Not a solution, but some ideas & experiences concerning the same topic:
A few of our older GPUs used to show the error message "has fallen off the bus" which was only resolved by a full power cycle as well.
Something changed, nowadays the error messages is "GPU lost" and a normal reboot resolves the problem. This might be a result of an update of the Nvidia drivers (currently 60.73.01), but I can't be sure.
The current behaviour allowed us to write a script checking GPU state every 10 minutes and setting a node to drain&reboot state when such a "lost GPU" is detected.
This has been working well for a couple of months now and saves us time.It might help as well to re-seat all GPUs and PCI risers, this also seemed to help in one of our GPU nodes.
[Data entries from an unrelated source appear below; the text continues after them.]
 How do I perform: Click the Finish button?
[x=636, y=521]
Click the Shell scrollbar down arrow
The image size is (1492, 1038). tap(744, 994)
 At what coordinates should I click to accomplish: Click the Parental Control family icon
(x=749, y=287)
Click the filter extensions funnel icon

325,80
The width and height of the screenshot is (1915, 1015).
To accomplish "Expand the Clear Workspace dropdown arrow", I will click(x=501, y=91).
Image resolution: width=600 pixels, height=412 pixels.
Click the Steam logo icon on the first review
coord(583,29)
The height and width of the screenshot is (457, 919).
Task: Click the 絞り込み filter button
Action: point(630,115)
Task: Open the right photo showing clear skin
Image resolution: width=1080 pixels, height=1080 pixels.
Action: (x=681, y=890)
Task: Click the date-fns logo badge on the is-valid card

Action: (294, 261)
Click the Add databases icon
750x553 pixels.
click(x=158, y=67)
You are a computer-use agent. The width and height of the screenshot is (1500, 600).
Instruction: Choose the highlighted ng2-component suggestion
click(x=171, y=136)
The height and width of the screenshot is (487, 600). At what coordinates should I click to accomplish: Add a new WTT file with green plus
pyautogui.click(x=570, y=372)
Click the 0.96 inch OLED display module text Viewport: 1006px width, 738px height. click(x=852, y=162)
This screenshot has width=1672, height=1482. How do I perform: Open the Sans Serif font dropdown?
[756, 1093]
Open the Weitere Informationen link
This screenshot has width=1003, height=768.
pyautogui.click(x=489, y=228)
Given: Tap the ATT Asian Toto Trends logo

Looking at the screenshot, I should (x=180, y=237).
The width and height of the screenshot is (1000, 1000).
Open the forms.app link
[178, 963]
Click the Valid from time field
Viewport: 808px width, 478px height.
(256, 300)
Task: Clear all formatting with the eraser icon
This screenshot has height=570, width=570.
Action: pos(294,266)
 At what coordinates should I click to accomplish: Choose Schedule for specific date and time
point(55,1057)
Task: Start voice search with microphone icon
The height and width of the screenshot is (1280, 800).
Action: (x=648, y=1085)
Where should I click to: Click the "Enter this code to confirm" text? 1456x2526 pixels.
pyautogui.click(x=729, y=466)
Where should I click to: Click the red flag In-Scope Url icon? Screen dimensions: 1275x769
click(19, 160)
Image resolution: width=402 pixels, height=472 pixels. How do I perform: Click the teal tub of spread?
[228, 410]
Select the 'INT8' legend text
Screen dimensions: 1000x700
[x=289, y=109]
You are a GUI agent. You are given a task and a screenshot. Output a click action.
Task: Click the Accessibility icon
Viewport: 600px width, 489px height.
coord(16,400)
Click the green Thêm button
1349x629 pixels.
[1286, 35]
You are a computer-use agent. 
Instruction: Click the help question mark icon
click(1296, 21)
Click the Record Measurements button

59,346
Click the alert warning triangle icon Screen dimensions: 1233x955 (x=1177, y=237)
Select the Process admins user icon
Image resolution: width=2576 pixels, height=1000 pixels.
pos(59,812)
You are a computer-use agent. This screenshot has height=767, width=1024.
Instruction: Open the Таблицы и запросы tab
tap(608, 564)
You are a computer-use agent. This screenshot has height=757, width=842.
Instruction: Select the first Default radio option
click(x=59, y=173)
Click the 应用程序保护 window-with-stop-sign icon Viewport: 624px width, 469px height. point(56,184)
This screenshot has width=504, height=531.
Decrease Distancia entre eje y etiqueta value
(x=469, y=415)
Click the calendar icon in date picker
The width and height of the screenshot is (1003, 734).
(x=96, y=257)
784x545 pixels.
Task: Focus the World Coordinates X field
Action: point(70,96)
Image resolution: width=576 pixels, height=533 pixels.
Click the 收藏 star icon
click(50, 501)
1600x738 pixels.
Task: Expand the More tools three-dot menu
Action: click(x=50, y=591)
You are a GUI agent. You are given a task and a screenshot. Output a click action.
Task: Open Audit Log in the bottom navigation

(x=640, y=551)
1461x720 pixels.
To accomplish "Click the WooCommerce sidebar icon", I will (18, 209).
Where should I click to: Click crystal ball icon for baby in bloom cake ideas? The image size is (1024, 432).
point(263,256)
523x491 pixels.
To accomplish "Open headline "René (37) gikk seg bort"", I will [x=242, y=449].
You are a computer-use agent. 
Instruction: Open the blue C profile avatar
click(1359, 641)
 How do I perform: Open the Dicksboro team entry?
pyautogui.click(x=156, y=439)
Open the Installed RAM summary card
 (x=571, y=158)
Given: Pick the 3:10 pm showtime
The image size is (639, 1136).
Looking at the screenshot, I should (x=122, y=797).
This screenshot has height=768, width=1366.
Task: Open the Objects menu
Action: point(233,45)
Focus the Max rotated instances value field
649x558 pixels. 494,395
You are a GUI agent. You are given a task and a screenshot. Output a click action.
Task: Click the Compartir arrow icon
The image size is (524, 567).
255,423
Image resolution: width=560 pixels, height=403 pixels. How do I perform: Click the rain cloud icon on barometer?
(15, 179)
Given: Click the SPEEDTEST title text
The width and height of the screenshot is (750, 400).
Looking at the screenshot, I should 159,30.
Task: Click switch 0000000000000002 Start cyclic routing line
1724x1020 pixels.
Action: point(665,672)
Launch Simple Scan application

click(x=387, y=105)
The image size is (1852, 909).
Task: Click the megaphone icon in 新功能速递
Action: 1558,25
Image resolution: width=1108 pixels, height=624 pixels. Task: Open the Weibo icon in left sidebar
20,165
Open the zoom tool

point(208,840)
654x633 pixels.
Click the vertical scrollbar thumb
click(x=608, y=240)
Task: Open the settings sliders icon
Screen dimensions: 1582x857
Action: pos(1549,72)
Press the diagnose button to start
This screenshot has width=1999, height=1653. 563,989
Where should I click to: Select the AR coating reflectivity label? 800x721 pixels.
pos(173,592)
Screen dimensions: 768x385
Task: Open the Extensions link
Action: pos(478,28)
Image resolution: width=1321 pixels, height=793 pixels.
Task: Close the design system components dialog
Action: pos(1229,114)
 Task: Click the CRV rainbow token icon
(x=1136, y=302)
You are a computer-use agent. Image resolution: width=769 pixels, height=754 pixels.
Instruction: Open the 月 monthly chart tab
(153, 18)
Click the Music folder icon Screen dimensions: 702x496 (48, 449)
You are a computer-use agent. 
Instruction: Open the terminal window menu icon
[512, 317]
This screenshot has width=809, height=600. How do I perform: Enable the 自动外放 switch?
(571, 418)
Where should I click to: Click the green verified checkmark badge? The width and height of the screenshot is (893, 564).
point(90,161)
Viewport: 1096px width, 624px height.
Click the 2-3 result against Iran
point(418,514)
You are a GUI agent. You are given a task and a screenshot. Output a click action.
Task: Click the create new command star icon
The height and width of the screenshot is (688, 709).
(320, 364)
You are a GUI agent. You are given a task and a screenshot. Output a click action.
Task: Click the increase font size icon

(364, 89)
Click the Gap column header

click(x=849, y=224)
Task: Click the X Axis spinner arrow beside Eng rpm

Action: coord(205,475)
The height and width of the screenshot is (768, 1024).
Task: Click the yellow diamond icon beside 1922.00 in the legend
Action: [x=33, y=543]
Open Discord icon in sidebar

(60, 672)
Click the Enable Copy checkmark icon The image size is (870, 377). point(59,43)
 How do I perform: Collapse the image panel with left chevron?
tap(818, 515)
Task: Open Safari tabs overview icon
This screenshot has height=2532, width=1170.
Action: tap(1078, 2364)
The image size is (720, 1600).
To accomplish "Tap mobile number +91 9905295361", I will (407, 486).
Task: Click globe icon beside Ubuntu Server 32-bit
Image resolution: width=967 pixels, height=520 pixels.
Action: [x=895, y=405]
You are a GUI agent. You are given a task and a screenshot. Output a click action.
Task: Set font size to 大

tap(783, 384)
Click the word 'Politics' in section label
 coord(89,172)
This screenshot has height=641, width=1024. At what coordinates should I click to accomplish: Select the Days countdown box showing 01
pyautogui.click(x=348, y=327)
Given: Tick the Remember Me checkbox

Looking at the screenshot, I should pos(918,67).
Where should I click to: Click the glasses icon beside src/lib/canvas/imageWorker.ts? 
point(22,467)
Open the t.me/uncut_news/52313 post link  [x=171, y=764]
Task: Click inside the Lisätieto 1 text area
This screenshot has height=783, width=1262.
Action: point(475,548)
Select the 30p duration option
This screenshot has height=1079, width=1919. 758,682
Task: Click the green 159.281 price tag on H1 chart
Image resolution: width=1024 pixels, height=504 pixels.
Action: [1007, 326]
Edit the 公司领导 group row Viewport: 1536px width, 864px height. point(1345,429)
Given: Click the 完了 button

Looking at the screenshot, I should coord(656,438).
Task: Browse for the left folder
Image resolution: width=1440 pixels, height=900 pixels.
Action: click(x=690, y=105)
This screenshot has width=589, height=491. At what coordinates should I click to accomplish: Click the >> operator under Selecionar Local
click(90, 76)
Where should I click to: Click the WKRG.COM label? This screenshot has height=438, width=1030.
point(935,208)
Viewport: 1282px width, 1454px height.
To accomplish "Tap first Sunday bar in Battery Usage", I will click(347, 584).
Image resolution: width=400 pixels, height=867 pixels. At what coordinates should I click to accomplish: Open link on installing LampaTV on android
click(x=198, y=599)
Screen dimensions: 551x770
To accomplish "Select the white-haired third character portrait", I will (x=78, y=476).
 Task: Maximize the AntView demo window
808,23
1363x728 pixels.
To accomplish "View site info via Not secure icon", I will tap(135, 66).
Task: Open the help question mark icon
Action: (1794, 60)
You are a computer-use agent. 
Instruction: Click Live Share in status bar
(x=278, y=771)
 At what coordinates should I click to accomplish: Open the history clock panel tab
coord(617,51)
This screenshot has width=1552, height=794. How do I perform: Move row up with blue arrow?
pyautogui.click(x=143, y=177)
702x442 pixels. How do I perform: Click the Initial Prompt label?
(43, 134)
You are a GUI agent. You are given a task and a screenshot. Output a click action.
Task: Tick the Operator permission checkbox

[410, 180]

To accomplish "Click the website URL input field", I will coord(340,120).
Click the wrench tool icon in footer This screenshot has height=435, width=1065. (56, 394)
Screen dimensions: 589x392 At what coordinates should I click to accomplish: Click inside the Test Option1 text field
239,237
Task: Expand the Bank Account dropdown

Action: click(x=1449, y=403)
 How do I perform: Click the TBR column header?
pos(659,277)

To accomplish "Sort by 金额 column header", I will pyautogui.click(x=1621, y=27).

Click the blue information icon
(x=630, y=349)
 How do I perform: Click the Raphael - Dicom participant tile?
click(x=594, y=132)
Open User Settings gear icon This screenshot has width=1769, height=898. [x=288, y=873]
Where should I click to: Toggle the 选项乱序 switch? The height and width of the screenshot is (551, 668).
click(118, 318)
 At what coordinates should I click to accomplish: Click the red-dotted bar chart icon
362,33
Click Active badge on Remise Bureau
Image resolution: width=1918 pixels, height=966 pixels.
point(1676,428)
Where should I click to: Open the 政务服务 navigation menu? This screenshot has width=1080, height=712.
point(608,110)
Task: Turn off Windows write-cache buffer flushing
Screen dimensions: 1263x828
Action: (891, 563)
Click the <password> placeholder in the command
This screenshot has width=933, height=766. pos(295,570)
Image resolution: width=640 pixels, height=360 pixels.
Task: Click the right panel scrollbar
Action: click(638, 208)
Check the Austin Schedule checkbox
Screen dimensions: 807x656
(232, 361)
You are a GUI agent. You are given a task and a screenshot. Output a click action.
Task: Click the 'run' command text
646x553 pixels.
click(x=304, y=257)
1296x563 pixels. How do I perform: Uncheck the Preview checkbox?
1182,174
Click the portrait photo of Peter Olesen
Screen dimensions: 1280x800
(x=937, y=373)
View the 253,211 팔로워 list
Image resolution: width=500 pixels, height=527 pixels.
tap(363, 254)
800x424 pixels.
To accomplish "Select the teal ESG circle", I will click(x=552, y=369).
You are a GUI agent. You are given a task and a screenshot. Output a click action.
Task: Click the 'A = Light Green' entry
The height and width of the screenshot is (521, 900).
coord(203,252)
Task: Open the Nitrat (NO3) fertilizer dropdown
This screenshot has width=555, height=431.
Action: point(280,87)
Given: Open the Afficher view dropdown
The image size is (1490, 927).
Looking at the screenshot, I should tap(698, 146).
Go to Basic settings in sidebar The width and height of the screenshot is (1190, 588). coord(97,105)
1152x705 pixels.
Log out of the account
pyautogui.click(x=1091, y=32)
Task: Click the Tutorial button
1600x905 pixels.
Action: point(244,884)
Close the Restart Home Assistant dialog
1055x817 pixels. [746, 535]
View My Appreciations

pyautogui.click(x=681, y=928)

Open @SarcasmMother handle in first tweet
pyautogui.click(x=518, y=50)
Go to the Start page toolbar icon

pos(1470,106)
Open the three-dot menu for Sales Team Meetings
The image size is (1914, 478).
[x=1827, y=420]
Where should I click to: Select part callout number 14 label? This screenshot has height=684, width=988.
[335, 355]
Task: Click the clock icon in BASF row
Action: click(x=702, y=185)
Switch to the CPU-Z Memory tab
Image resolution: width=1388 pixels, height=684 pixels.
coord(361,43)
Again, I can't be sure, we'd need to do try this with other - still failing - GPUs.
The problem is to identify the cards physically from the information we have, like what's reported with nvidia-smi or available in /proc/driver/nvidia/gpus/*/information The serial number isn't shown for every type of GPU and I'm not sure the ones shown match the stickers on the GPUs. If anybody were to know of a practical solution for this, I'd be happy to read it.
Eventually I'd like to pull out all cards which repeatedly get "lost" and maybe move them all to a node for short debug jobs or throw them away (they're all beyond warranty anyway).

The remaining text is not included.